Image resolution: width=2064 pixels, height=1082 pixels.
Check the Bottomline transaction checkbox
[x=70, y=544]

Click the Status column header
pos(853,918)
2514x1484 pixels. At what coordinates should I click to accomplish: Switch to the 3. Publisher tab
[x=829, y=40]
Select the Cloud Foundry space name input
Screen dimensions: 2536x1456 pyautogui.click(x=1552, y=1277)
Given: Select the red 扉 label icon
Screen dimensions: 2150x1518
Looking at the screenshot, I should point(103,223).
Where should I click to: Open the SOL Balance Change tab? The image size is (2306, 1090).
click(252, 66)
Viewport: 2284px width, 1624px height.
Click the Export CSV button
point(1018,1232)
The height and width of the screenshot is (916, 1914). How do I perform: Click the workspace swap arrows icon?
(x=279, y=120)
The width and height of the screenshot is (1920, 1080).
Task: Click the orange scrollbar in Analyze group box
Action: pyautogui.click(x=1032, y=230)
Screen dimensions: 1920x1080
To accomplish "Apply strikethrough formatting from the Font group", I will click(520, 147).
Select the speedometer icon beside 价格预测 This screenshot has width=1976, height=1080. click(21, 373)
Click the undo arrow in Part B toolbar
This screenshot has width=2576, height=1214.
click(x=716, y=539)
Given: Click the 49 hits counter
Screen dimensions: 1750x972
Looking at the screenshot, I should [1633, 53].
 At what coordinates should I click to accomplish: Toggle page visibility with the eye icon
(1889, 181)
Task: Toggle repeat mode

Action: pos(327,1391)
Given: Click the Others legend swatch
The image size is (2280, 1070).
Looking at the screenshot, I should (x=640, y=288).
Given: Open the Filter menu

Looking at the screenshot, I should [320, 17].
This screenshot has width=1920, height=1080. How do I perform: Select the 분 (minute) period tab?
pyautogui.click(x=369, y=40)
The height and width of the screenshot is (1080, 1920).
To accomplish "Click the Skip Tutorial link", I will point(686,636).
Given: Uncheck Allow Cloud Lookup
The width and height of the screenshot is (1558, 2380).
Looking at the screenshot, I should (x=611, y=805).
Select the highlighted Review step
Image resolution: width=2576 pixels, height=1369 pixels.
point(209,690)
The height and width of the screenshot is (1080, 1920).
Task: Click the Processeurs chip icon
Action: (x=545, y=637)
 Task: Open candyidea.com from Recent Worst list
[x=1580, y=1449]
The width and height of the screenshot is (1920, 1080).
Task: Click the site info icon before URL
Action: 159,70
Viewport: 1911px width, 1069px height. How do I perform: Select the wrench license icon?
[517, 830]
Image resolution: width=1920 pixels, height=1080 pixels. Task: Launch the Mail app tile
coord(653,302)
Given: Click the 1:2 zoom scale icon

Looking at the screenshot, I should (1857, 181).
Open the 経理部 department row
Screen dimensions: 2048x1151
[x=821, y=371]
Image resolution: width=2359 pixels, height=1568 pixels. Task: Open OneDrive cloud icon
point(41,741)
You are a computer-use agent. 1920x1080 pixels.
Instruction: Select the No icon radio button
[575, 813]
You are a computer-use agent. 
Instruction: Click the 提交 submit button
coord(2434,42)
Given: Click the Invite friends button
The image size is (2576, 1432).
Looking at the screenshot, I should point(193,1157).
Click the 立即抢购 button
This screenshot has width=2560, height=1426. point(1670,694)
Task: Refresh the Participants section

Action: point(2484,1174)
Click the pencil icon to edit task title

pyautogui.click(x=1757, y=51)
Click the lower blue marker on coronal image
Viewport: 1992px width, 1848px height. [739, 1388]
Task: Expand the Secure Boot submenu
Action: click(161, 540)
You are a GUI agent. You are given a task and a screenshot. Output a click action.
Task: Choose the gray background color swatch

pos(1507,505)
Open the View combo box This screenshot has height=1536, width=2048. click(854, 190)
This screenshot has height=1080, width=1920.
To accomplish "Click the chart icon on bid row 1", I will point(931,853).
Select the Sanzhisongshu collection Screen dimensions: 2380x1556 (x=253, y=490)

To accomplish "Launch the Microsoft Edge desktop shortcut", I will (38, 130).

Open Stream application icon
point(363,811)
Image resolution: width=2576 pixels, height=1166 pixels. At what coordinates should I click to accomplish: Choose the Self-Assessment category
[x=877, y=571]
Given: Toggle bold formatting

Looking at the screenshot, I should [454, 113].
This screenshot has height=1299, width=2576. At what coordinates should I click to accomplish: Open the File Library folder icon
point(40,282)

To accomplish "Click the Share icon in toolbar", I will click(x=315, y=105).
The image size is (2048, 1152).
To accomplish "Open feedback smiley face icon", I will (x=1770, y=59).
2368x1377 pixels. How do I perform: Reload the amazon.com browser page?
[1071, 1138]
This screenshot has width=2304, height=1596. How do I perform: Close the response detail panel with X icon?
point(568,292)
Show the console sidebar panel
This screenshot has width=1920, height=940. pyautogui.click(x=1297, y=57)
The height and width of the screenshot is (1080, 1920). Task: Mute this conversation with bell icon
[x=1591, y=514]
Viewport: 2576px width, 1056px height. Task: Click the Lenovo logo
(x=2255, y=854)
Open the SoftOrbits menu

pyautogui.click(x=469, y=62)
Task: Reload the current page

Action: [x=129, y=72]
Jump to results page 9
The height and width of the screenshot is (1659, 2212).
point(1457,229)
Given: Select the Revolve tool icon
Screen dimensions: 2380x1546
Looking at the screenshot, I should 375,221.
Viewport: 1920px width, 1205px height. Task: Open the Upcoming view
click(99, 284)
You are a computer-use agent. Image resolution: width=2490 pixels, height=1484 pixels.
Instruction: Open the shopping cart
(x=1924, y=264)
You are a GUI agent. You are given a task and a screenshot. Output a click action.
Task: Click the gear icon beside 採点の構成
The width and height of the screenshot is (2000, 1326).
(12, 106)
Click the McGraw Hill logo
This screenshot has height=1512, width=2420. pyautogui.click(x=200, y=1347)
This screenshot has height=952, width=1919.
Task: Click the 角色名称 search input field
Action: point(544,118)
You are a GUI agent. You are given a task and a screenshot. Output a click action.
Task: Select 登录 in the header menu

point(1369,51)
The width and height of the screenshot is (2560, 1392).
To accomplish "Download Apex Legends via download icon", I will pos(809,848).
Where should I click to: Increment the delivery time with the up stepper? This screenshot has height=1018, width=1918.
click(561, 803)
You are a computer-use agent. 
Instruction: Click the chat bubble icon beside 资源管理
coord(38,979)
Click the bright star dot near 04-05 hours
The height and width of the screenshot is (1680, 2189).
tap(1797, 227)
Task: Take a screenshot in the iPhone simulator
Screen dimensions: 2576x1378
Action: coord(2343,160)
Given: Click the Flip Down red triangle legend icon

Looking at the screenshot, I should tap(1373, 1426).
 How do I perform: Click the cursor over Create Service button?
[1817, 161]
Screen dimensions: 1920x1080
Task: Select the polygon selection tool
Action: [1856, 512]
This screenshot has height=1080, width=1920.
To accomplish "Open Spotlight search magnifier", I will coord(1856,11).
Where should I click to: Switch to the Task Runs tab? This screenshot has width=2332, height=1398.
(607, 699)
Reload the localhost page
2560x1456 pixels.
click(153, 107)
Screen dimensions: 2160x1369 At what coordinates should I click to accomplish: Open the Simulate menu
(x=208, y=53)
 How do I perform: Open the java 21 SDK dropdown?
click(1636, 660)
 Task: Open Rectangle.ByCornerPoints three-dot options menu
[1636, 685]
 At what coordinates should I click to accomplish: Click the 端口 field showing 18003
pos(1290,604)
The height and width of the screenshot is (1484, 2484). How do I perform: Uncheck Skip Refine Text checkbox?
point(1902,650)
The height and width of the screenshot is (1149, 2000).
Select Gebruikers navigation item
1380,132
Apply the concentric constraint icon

────────────────

The task: Could you retype exactly the lines above from the one containing "Given: Click the Flip" through the last line of the records, both included, and nothing else?

Your response:
Given: Click the Flip Down red triangle legend icon

Looking at the screenshot, I should tap(1373, 1426).
 How do I perform: Click the cursor over Create Service button?
[1817, 161]
Screen dimensions: 1920x1080
Task: Select the polygon selection tool
Action: [1856, 512]
This screenshot has height=1080, width=1920.
To accomplish "Open Spotlight search magnifier", I will coord(1856,11).
Where should I click to: Switch to the Task Runs tab? This screenshot has width=2332, height=1398.
(607, 699)
Reload the localhost page
2560x1456 pixels.
click(153, 107)
Screen dimensions: 2160x1369 At what coordinates should I click to accomplish: Open the Simulate menu
(x=208, y=53)
 How do I perform: Open the java 21 SDK dropdown?
click(1636, 660)
 Task: Open Rectangle.ByCornerPoints three-dot options menu
[1636, 685]
 At what coordinates should I click to accomplish: Click the 端口 field showing 18003
pos(1290,604)
The height and width of the screenshot is (1484, 2484). How do I perform: Uncheck Skip Refine Text checkbox?
point(1902,650)
The height and width of the screenshot is (1149, 2000).
Select Gebruikers navigation item
1380,132
Apply the concentric constraint icon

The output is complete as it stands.